Iran Can Help Europe to Resolve Trump’s Nuclear Challenge

Federica Mogherini and Javad Zarif (U.S. State Department via Flickr).

by Peter Jenkins

On March 5, after discussions with his French counterpart, Iran’s Foreign Minister Javad Zarif tweeted:

EU should compel US to abide by JCPOA rather than trying to appease it by repeating its extraneous demands…US and EU should stop pouring…weapons into our region instead of questioning Iran’s missiles…Iran has always been ready to work for peace in the region, but with serious partners…not engaged in appeasement gimmicks.

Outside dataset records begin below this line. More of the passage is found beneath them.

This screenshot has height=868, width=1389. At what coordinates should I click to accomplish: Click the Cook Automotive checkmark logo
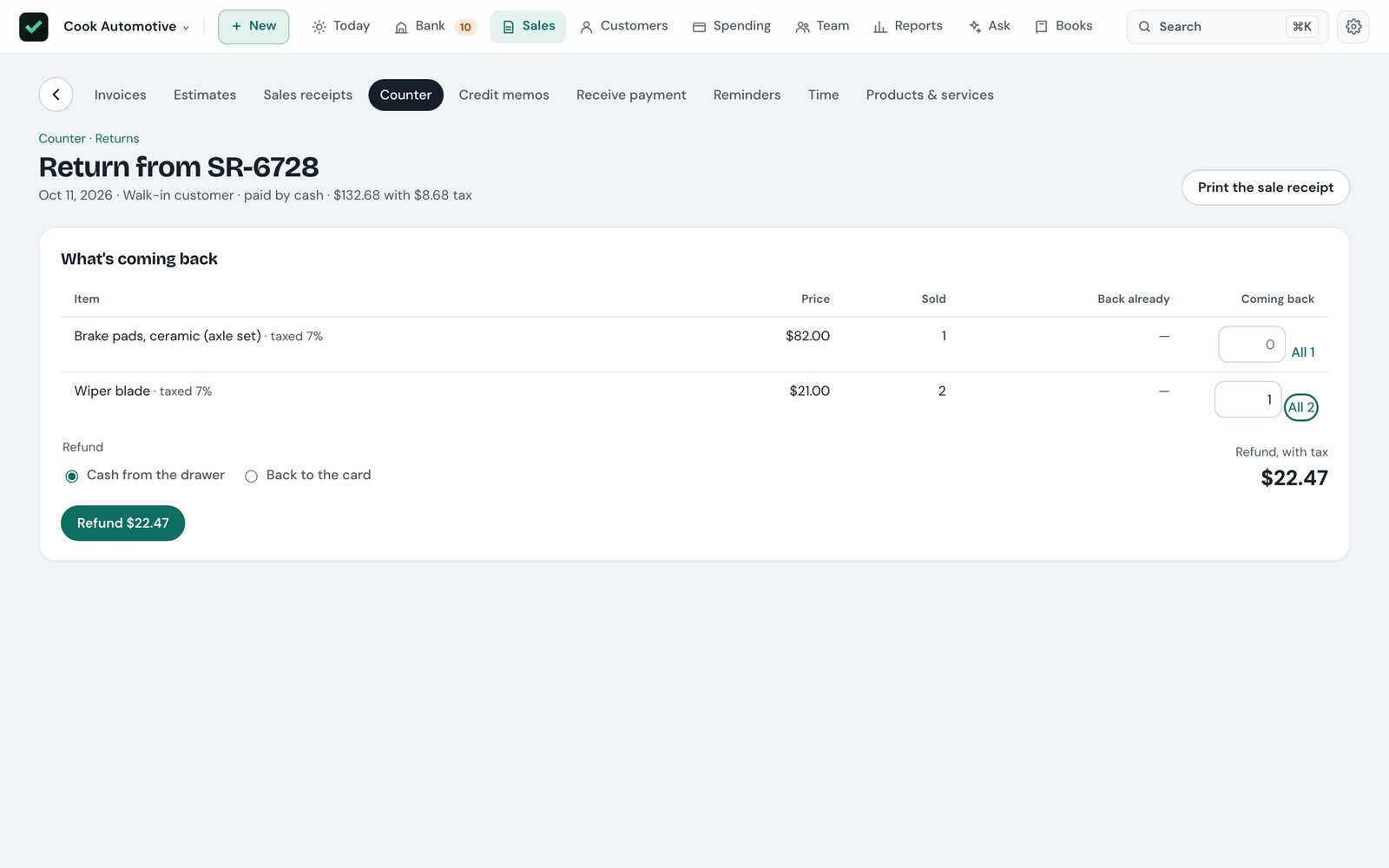tap(34, 27)

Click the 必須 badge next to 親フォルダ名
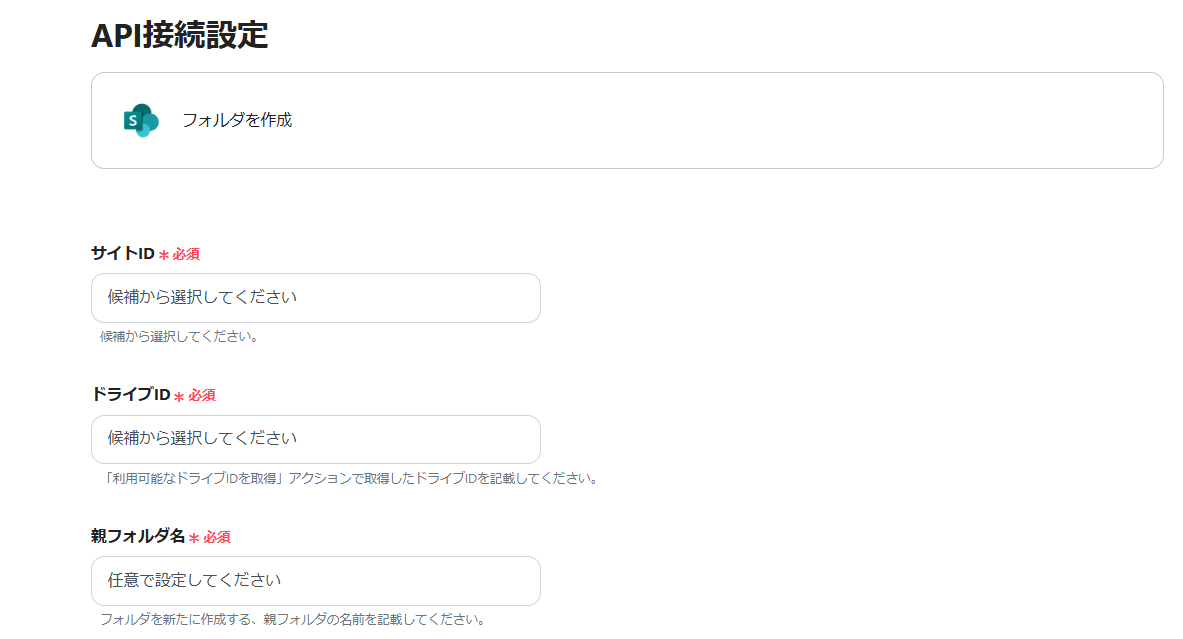[217, 537]
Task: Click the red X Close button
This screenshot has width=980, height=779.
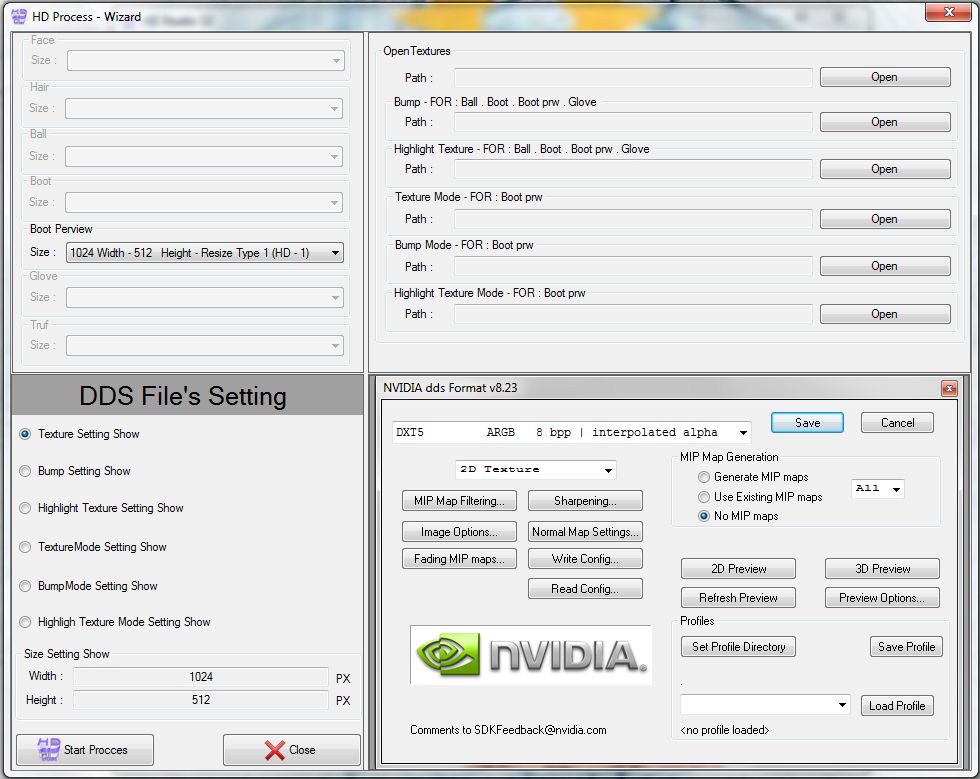Action: (291, 750)
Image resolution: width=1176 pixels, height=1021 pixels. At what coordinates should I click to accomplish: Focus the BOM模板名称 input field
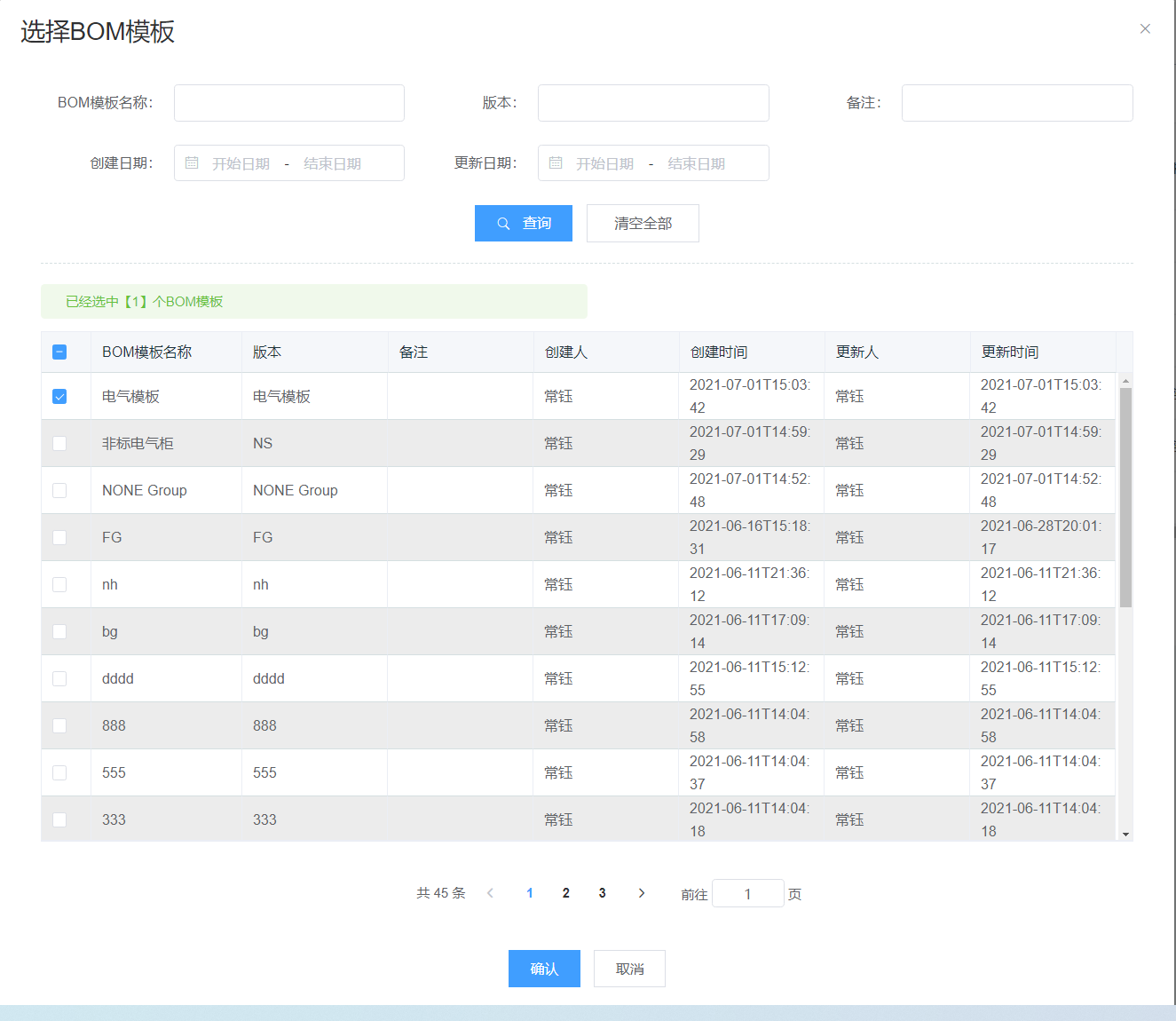tap(289, 103)
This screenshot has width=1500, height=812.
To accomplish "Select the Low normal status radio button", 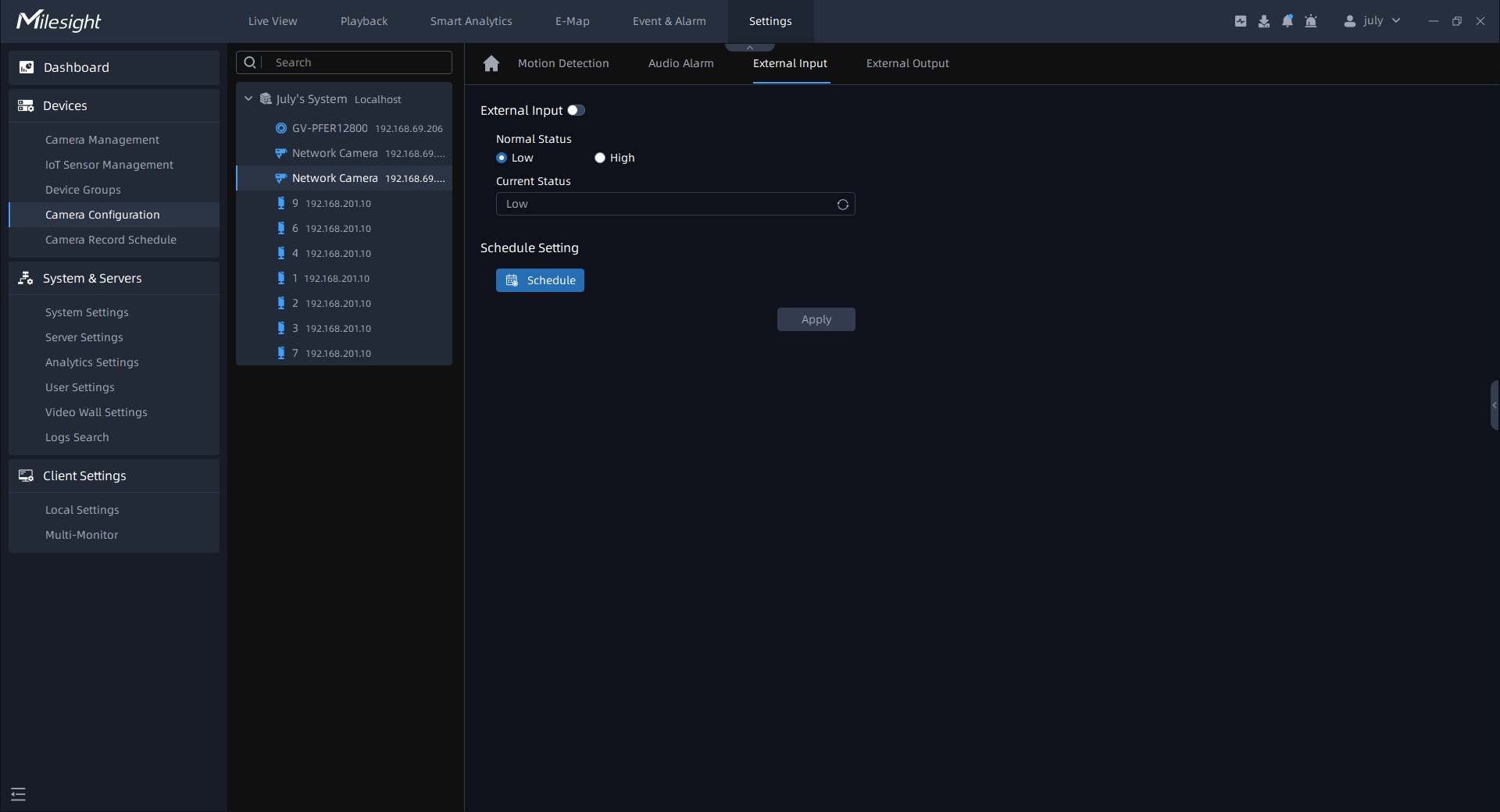I will pos(502,158).
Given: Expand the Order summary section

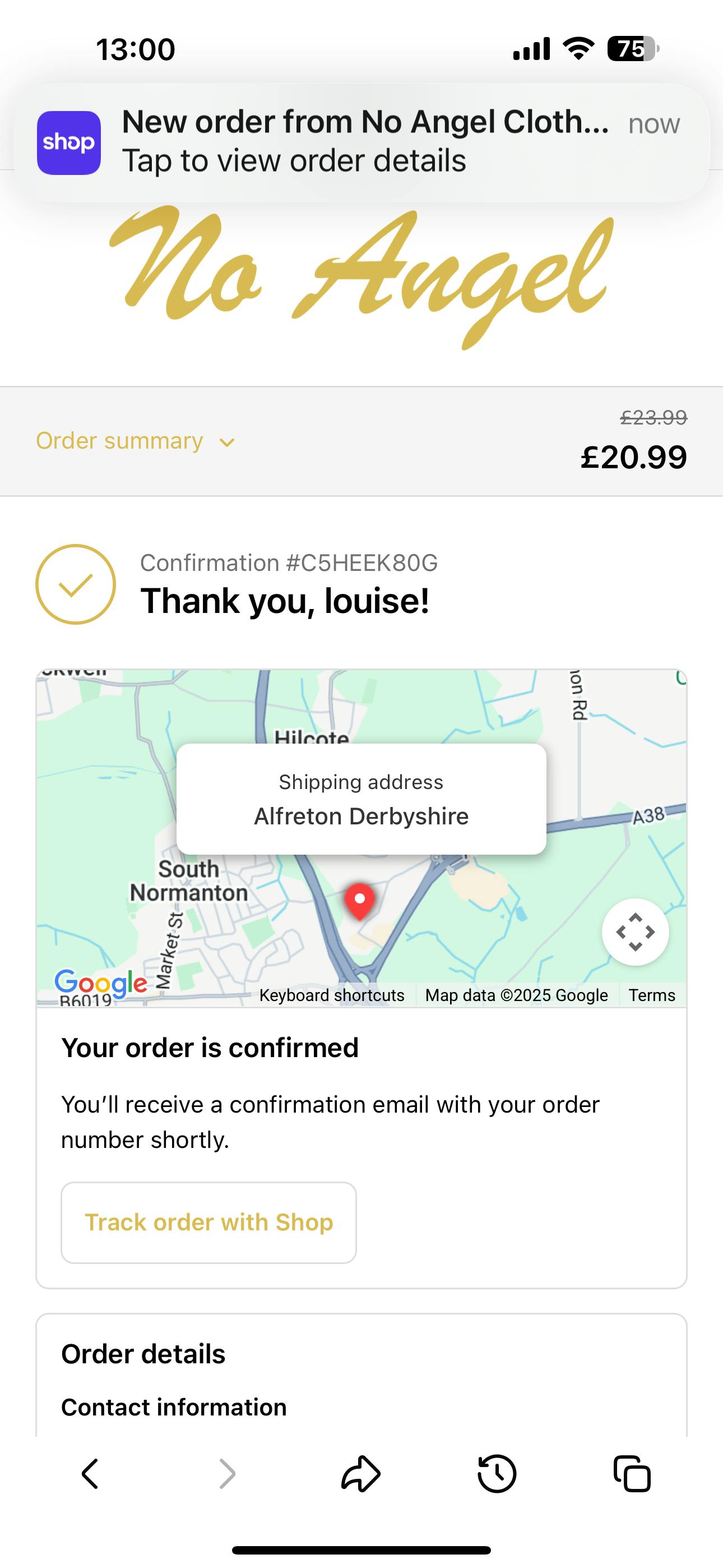Looking at the screenshot, I should (119, 441).
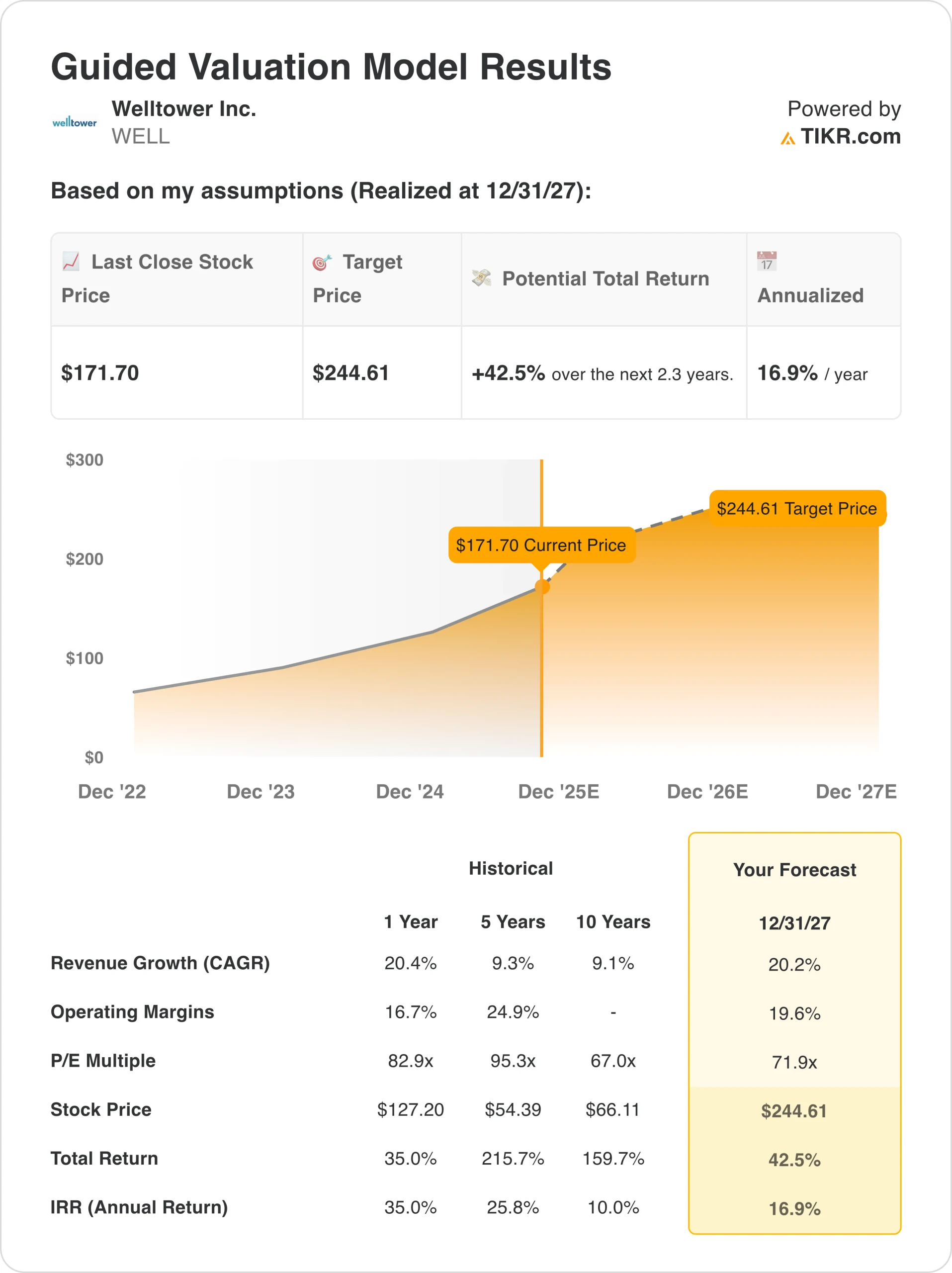The height and width of the screenshot is (1273, 952).
Task: Click the calendar icon above Annualized
Action: coord(767,261)
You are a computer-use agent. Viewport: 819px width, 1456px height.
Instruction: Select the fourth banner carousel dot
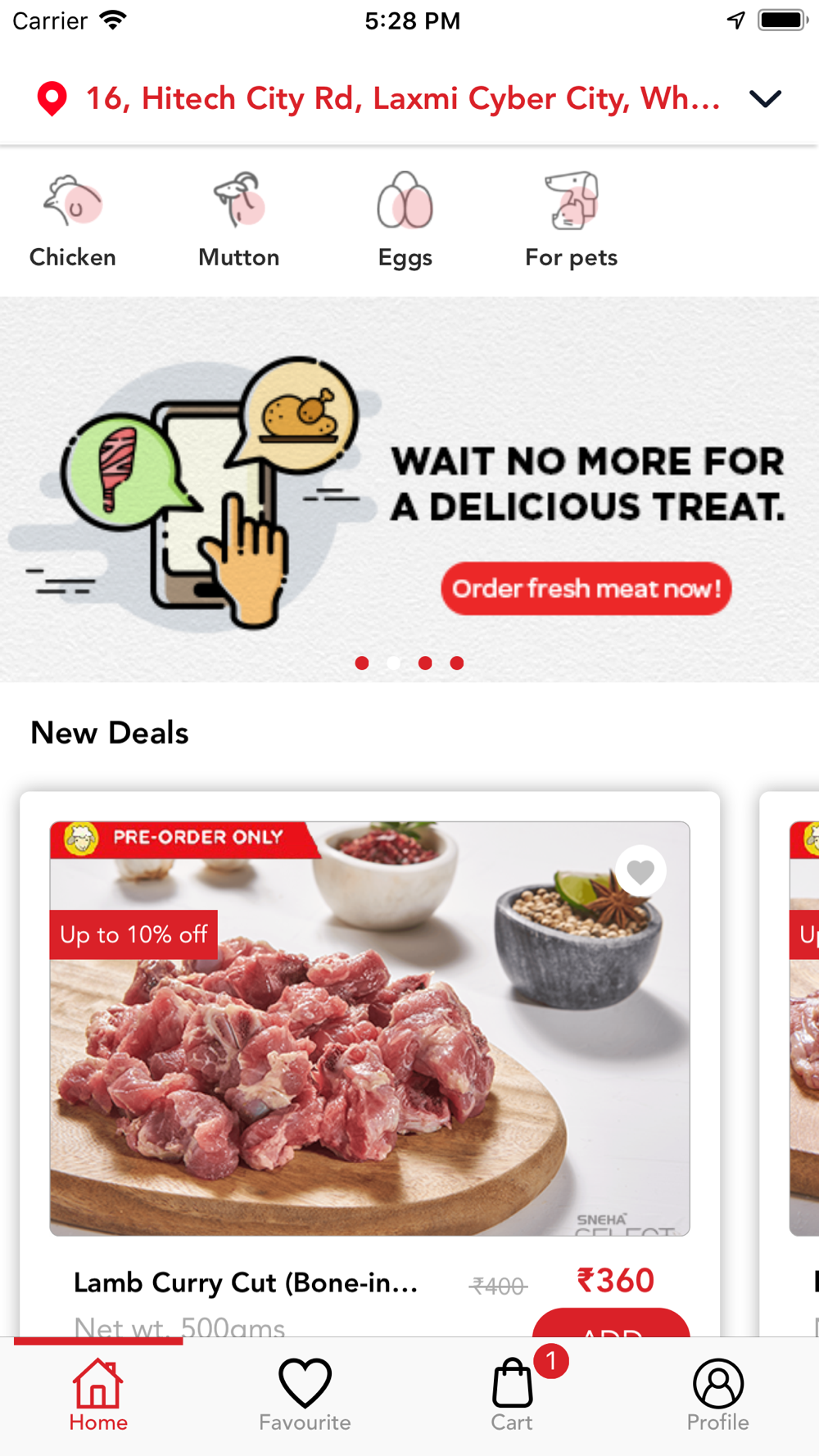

Zarif’s irritation is understandable. It must seem to him that France, Britain, and Germany (known as the E3) are embarked on a fool’s errand. There is no reason to think that their proposal to impose EU sanctions on Iranians involved in Iran’s missile program and supporting the Syrian government can satisfy President Donald Trump, least of all now that he is flanked by two Iran hawks, Mike Pompeo and John Bolton. The E3 proposal does not come close to meeting President Trump’s demand that “flaws” in the JCPOA be “fixed.” And, according to an Axios report dated March 13, “President Trump told Israeli Prime Minister Netanyahu in their meeting at the White House [on 5 March] that he won’t show flexibility in the negotiations with France, Germany and the U.K. on amending the Iran nuclear deal.”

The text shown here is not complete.